Why aren’t the cover images aligning properly on the past issues page?

This problem is almost always due to a difference in the height of the cover images.

The layout of the page is created by floating the cover images, which works perfectly if the images are all the same size but even a 1 pixel height difference can cause unwanted gaps to appear.

So, why are the cover images different heights? It’s all down to how WordPress generates the thumbnails.

In Settings > Media you’ll find the default WordPress image sizes. IssueM doesn’t care about the image sizes but it does take notice of whether the hard crop box is selected.

If hard crop is not selected then when IssueM asks WordPress to generate the thumbnail for a cover then it will maintain the ratio (width v height) of the original image. If that ratio is not the same as the ratio of the thumbnail dimensions you’ve set in Articles > IssueM Settings then the thumbnail will not be the default dimensions.

Let’s use an example to explain.

Let’s say you’ve left the IssueM thumbnail setting at the default of 200 x 268 and that your original cover image (the one you uploaded) is 1000 x 1400.

WordPress looks at the ratios and realises that both the ratios are for a portrait-orientated image and because hard crop is off, it’s simply going to scale the image down to a width of 200 resulting in a height of 280 (1000/1400 * 200).

If you’ve got a second cover image which is 990 x 1400 then the thumbnail will be 200 x 283 (990/1400 * 200), more than enough to throw out the formatting on the past issues page.

What are the solutions then?

1. Ensure the original images are all the same dimensions

If you can, then using cover images with the same dimensions is the preferred option. This ensures that even if the scaling doesn’t match the defined thumbnail dimensions, they will at least all be the same height.

2. Use CSS to set a fixed height for the image container

Of course, you’ve likely discovered this problem after you’ve loaded up plenty of cover images, so going back and resizing all the originals is not that appealing.

Luckily, you can fix the layout by adding the following CSS to your theme’s style.css:

.issuem_archive {
 height: 288px; /* set this height to 5px more than the height of the tallest thumbnail */
}

In this example, the height is set to 288px as the second example thumbnail was 283px.

3. Use *hard crop* to generate thumbnails

The more radical solution is to use hard crop (Settings > Media) for thumbnail generation.

Remember, this is a global setting for the generation of all thumbnails.

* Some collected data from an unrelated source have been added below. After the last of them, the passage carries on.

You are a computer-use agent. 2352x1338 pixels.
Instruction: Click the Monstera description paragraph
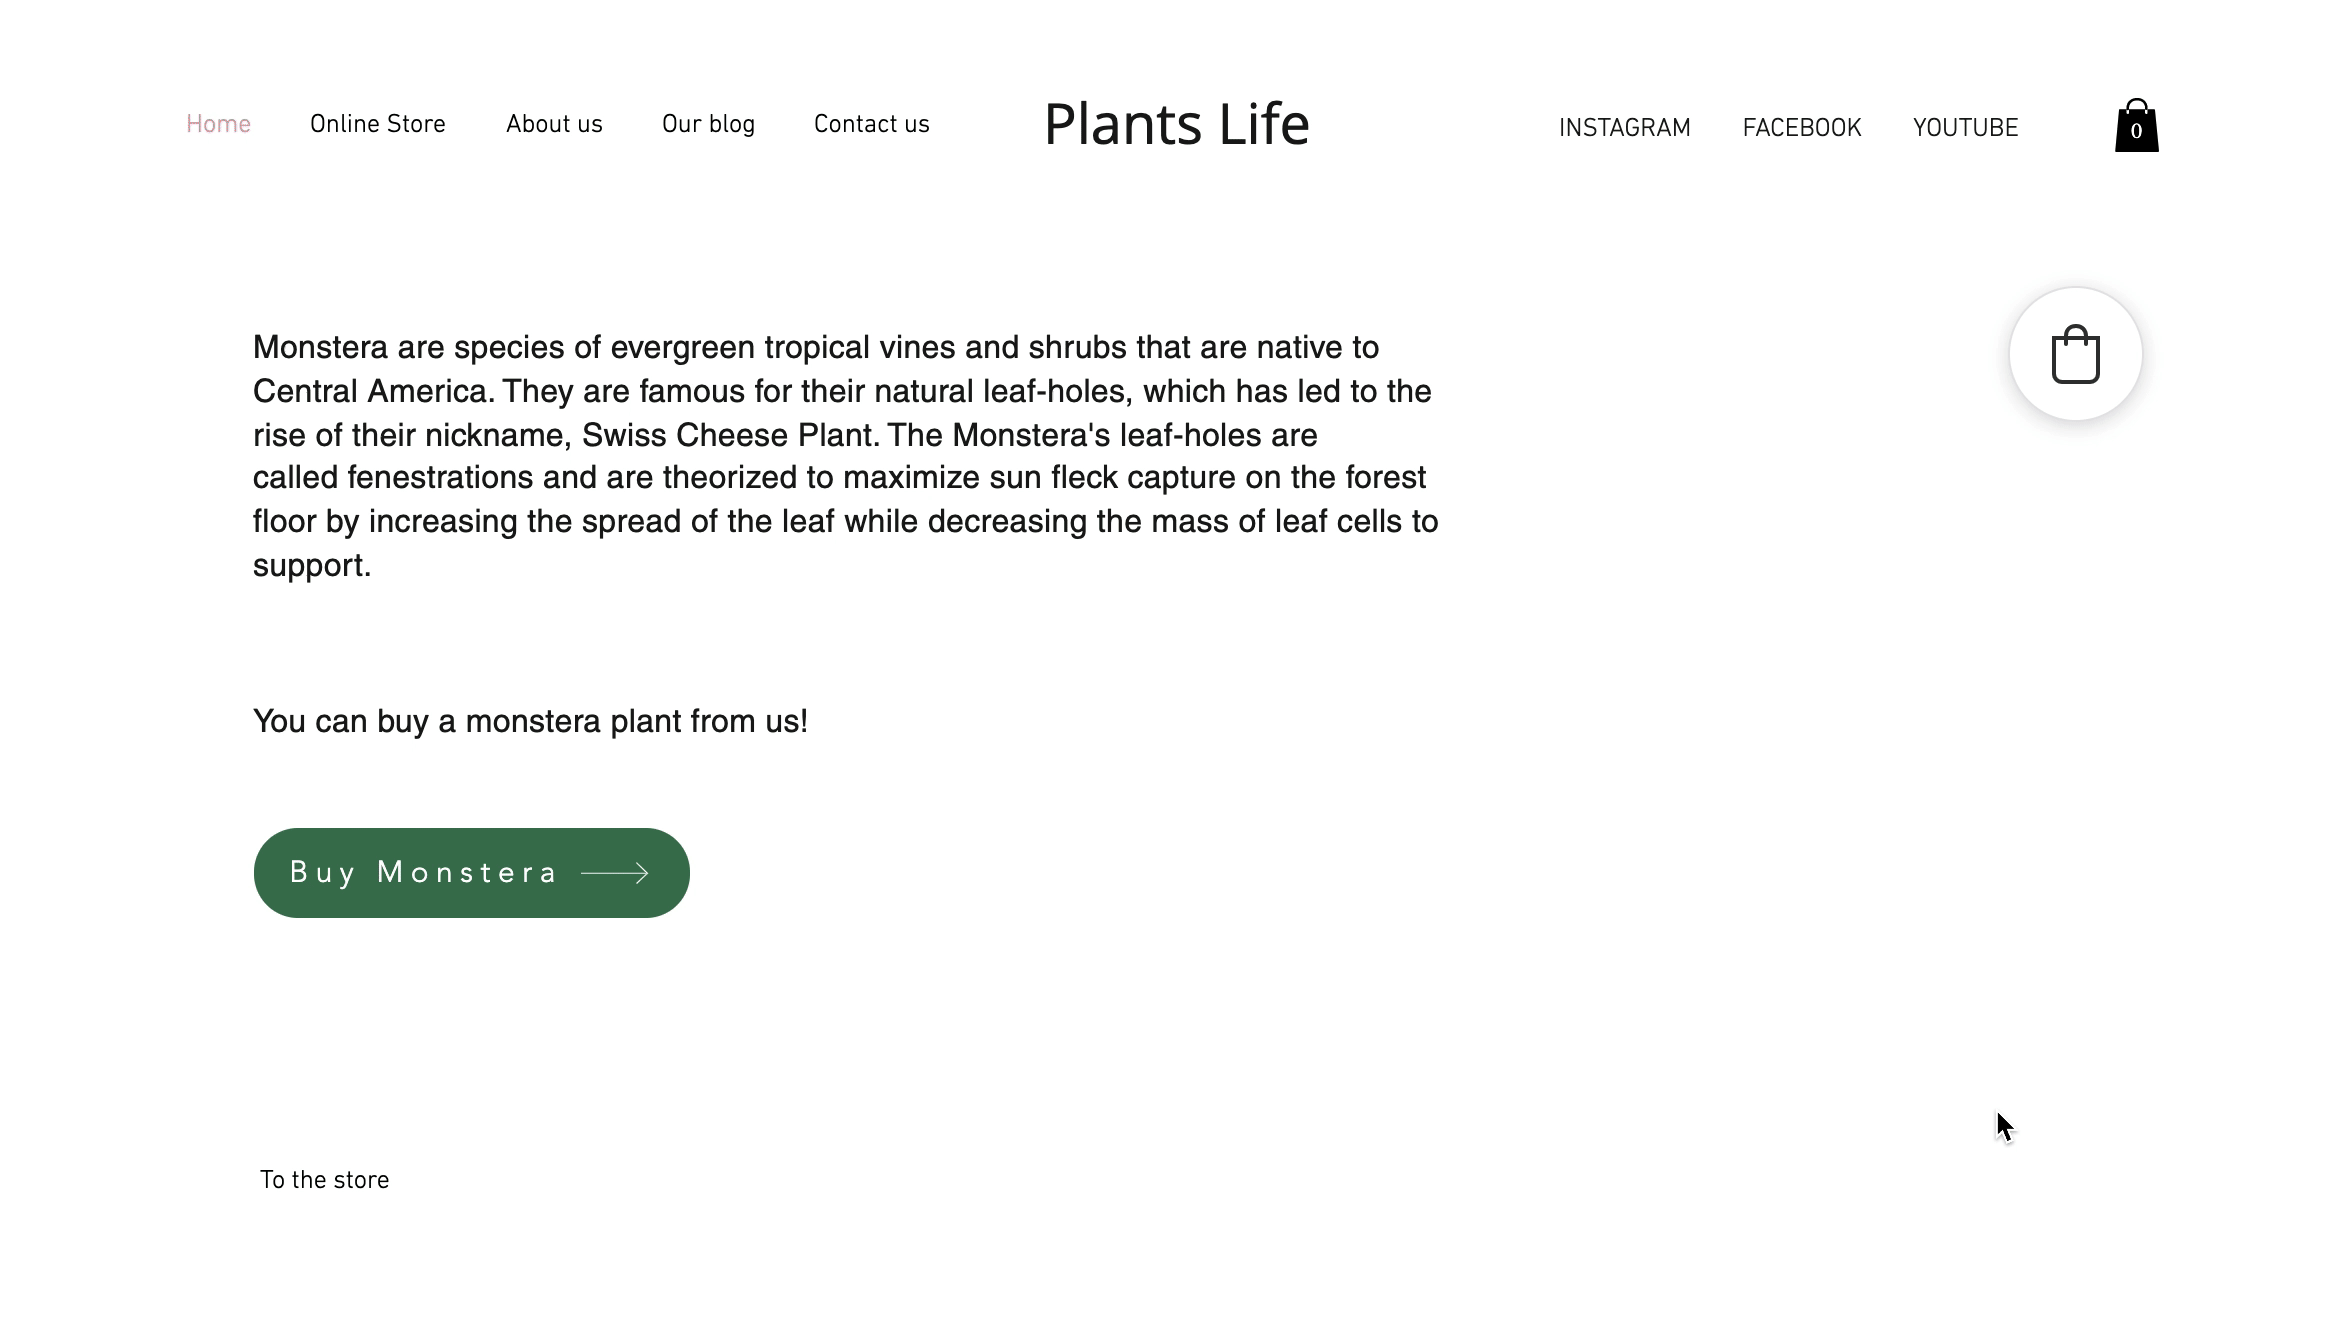point(845,456)
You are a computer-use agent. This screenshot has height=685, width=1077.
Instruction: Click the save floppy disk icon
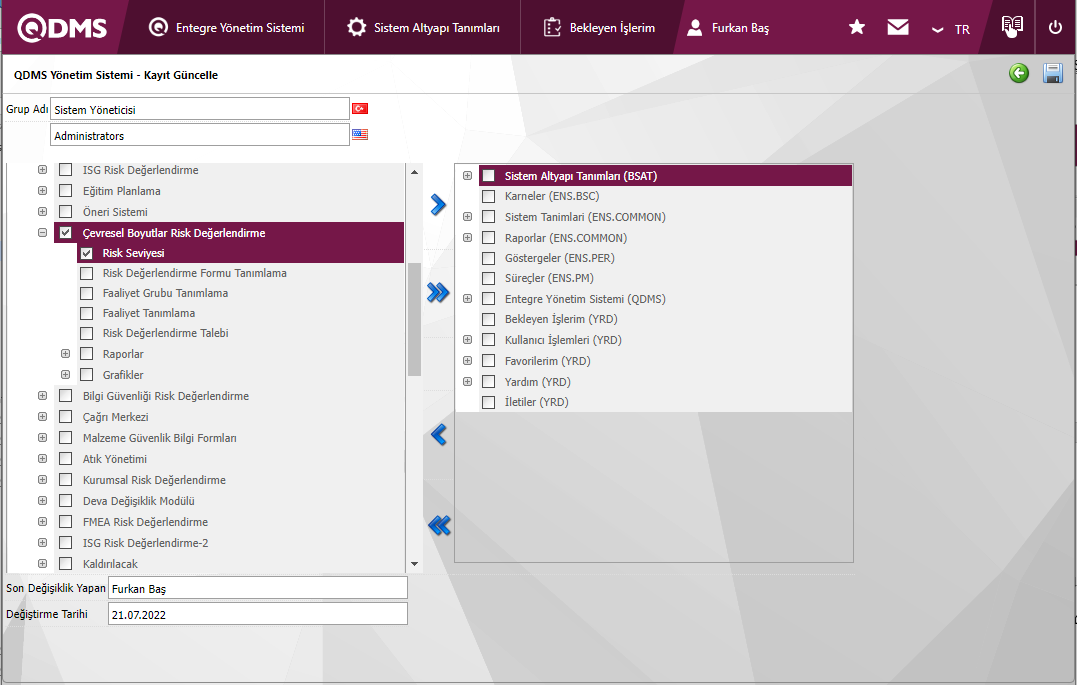pos(1052,73)
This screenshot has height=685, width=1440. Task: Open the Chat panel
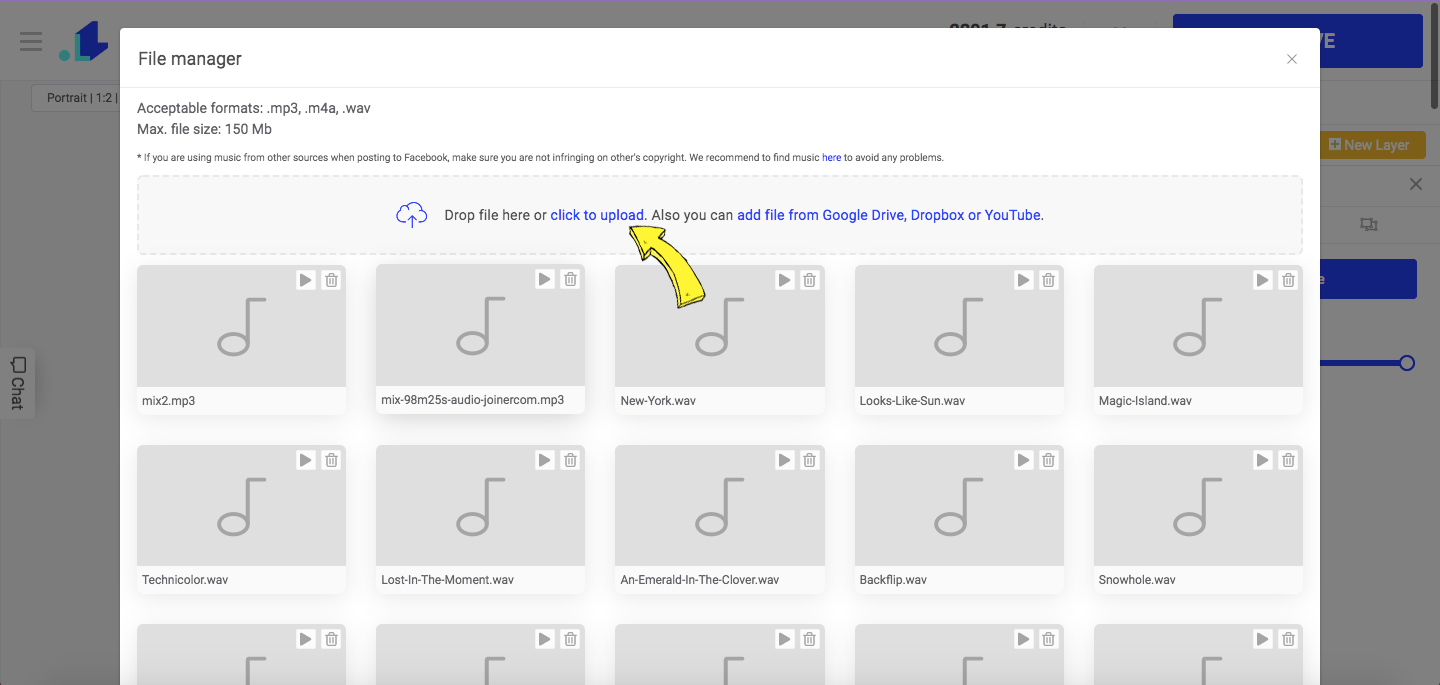tap(17, 384)
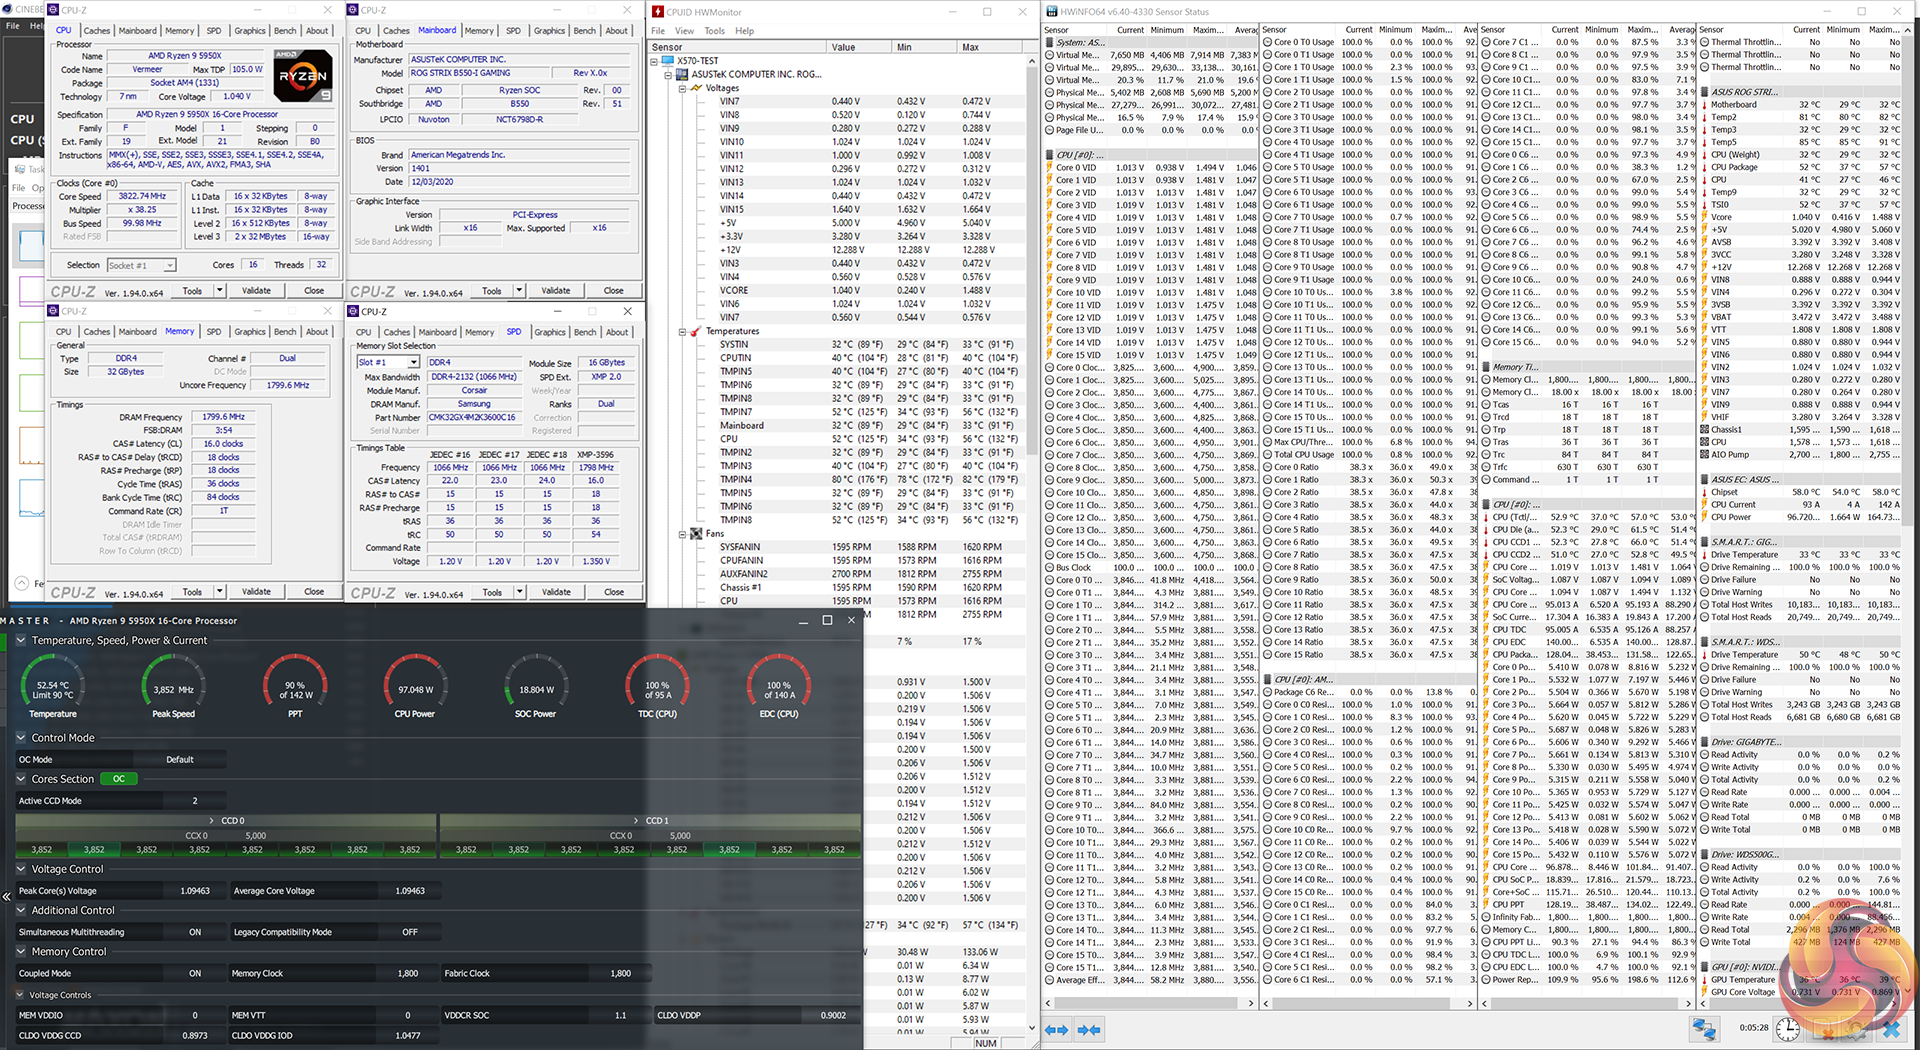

Using hard crop will ensure that all your thumbnails are the exact dimensions specified, however you might get some odd looking thumbnails.

For example, the 1000 x 1400 image naturally scales to 200 x 280, which is 12 pixels too tall. To create the thumbnail, WordPress will center a 268 pixel-high image vertically, essentially knocking off 6 pixels from the top and bottom of the image.

If you use borders on your images (not recommended) then you are going to lose them.

Consistent dimensions the best solution

Whether you use hard crop or not, life will be much easier if the original images all use the same dimensions (or if that’s not feasible, the same height to width ratio).

When the original images are consistent, you can set the thumbnail dimensions accordingly and be assured that your issue archive will display flawlessly.